阮苏看着窗外低声道:“他不需要我做这种事。”
小曼听到她的答案,更加困惑,准备追问时赵祝升突然来了个急刹车,几人毫无防备,齐刷刷撞到椅背上,已经睡着的安安和音音也从座位滚下,活生生摔醒了,捂着脑袋哇哇大哭。
阮苏最先反应过来,把他们搂进怀里,低声问:
“怎么了?”
赵祝升的语气十分不妙。
“有人。”
有人?
这荒郊野岭的,哪儿来的人?
阮苏心脏狂跳,探头去看,距离汽车不到十米的位置,赫然停着好几辆车。
因车身太黑,又没开灯,以至于他们先前根本没有注意。
车门打开,有人走下来。
赵祝升深吸一口气,从方向盘底下摸出枪,上了膛,嘱咐道:
“待会儿要是打起来了,我会跳下车,你来开车带他们走。”
阮苏立即拒绝:“不行!这种时候你留下来,不是死路一条吗?”
赵祝升道:“我不留下来,我们准备了那么久的计划就前功尽弃了,说不定大家都得死。”
一个人死显然比五个人死要划得来,但阮苏无论如何都无法答应。
她已经历过一次生离死别,再也不要来第二次了。
下车的人越来越多,渐渐将他们包围。
两个警卫模样的人打开最后一辆车的车门,下来一个人,让阮苏和赵祝升都吃了一惊。
小曼看着那个貌不惊人的瘦老头,疑惑道:“你们认识吗?”
二人不知道该如何解释,事实上他们也根本解释不了,商元良为何会出现在这里。
不过很快他们就没工夫纠结这个问题了,因为下一秒,陈定山也从车里出来,走到他们面前。

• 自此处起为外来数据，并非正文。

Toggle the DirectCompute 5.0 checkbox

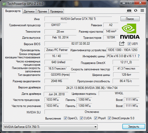pyautogui.click(x=109, y=118)
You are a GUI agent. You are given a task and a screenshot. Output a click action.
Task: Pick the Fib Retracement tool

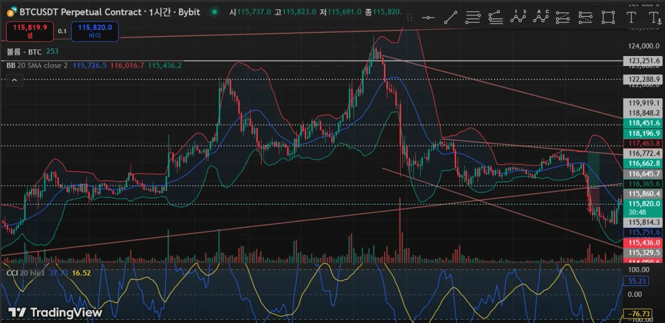pyautogui.click(x=473, y=17)
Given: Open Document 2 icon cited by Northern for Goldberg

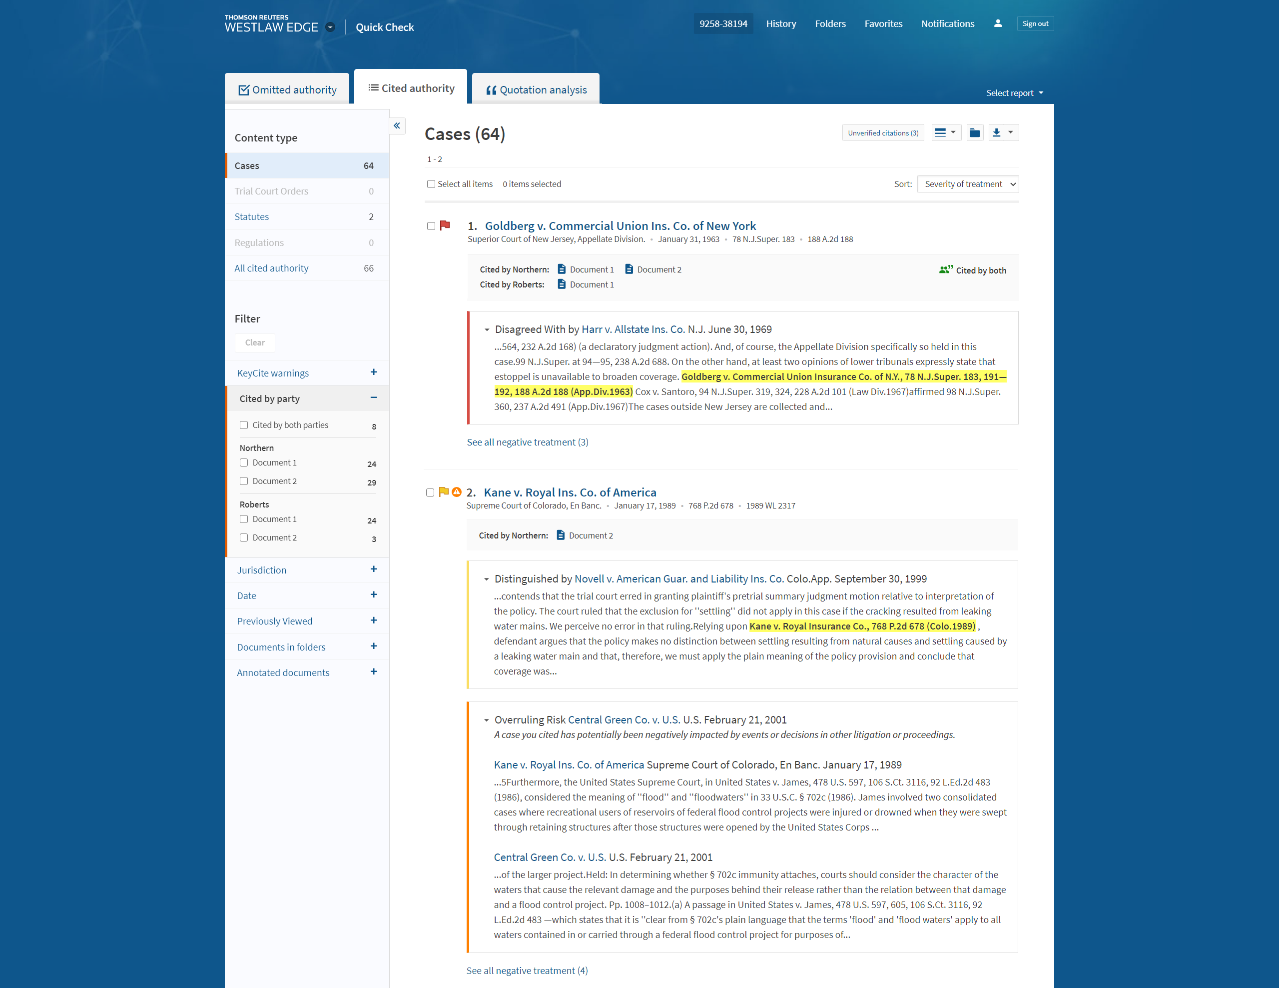Looking at the screenshot, I should [x=630, y=270].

两人的表情统一的冷酷,商元良在冷酷中还带着些愤怒,让他的皱纹看起来更加深刻。
“你们两个搞什么鬼?我辛辛苦苦提拔你们,连声招呼都不打就跑掉?”
赵祝升被他骂得狗血淋头,却不看他,注意力全在陈定山身上。
被商元良骂不要紧,大家横竖是雇佣关系,大不了一拍两散。
可陈定山的天下,绝不是靠着慈祥和蔼打出来的。
陈定山用手敲了敲车门,命令般地说:“宏珍,下车。”
小曼紧紧抱着包袱,脸色铁青。
阮苏低声道:“不如我先下去吸引他们的注意力,你再……”
“不!”她咬着后槽牙道:“下去就下去,我不怕他!”
说完她一脚踹开了车门,陈定山迅速躲开,但仍然被车门打了个踉跄,险些跌倒。
小曼下了车,把包袱往地上狠狠一摔,骂道:“你要算个男人,今天就杀了我!别用我去做那让人耻笑的事!”

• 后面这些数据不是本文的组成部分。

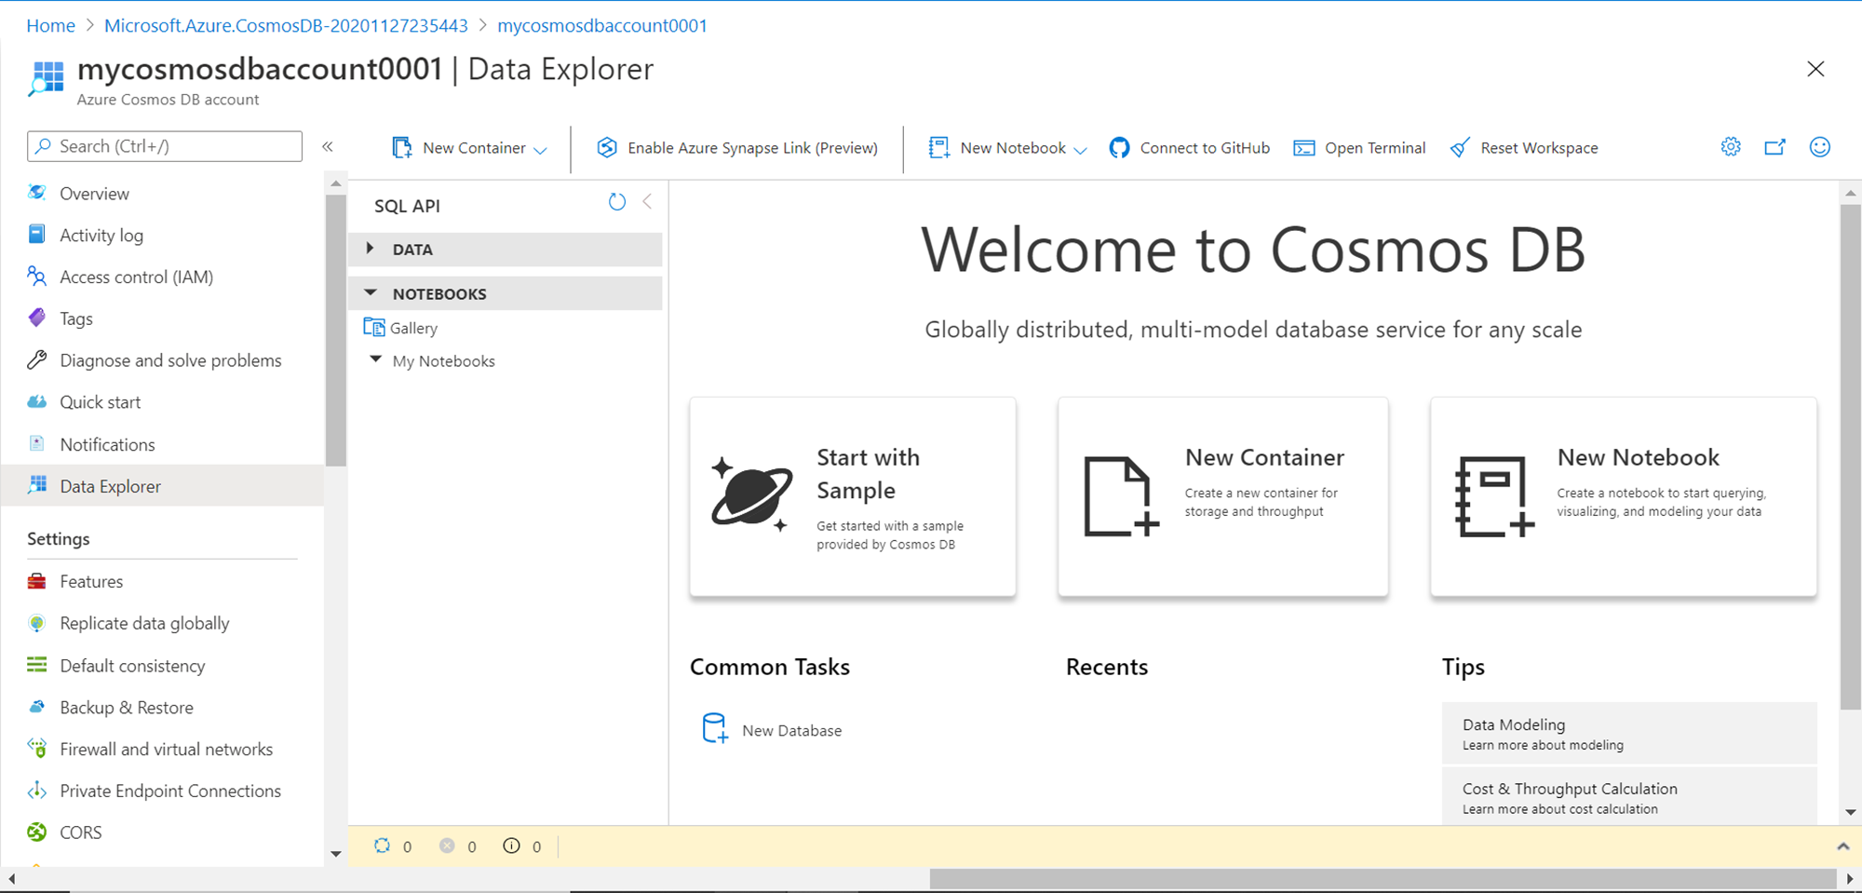1862x893 pixels.
Task: Click the Data Explorer settings gear icon
Action: tap(1731, 147)
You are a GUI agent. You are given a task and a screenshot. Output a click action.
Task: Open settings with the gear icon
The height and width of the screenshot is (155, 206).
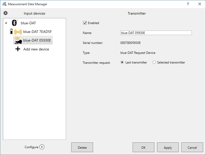coord(6,13)
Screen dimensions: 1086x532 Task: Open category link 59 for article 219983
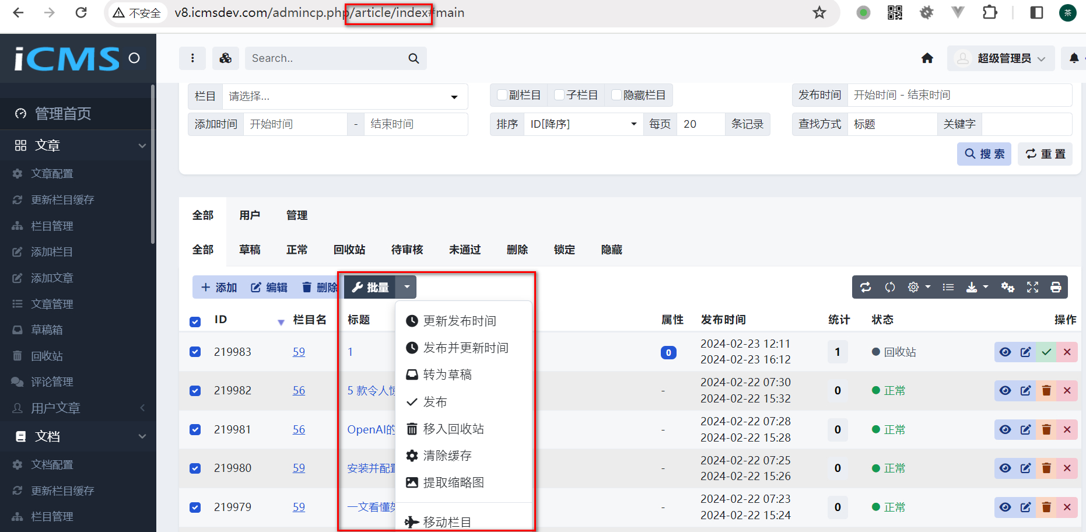pos(299,352)
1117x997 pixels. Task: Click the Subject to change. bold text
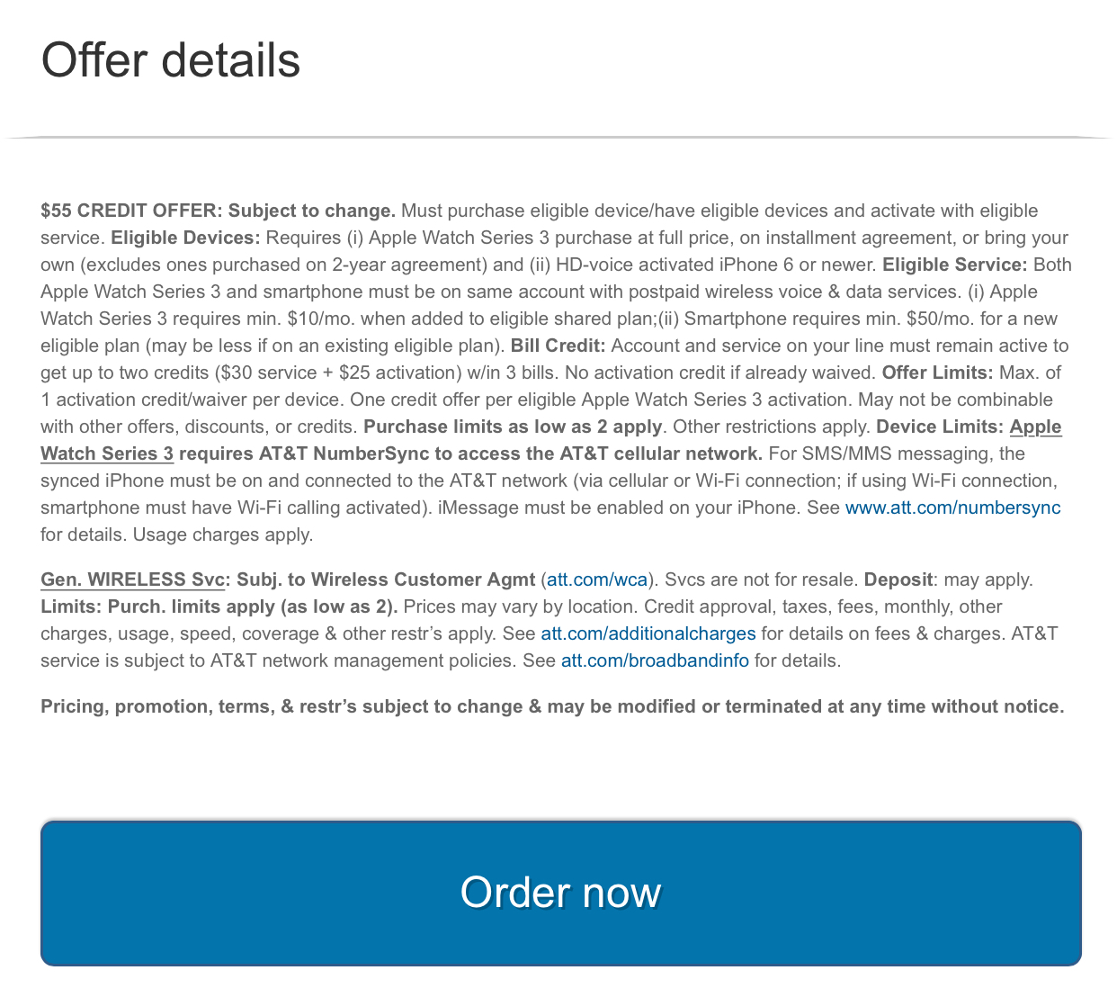point(312,211)
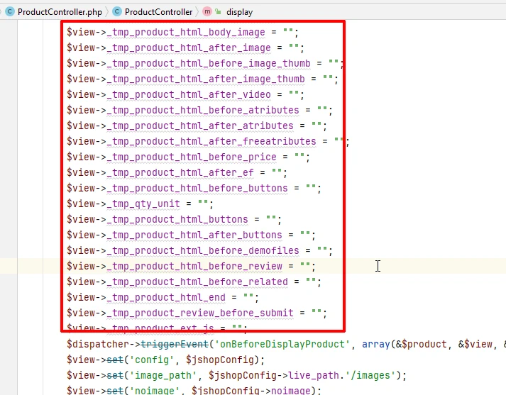The width and height of the screenshot is (506, 395).
Task: Open the ProductController.php breadcrumb
Action: point(54,11)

陈定山看着她笑,笑到一半抬手就是一耳光,力度堪比屠夫,打得她扑倒在地,嘴角溢血。
阮苏连忙冲出去,用身体挡住她,回头问:“你们想怎样?”
陈定山叹气:“阮小姐,我原以为你是个聪明人,非常欣赏你。谁知你也跟其他女人一样,有一颗狭隘的妇人之心,目光极其短浅。
她跟着我,虽然暂时没有自由,可以后就是一人之下万人之上啊,不比跟着你逃命强得多?而你跟她情同姐妹,又是商老板的好帮手,往后这晋城的男人还不是由你选,左拥右抱养几个小白脸在家中也未尝不可,你何苦自断前程?”
阮苏冷笑,“感情**是在为我们着想?”
“可不是么?我对自己最高的要求就是爱民如子。可惜你们并不领情,我也只好用点野蛮的手段了……来人!”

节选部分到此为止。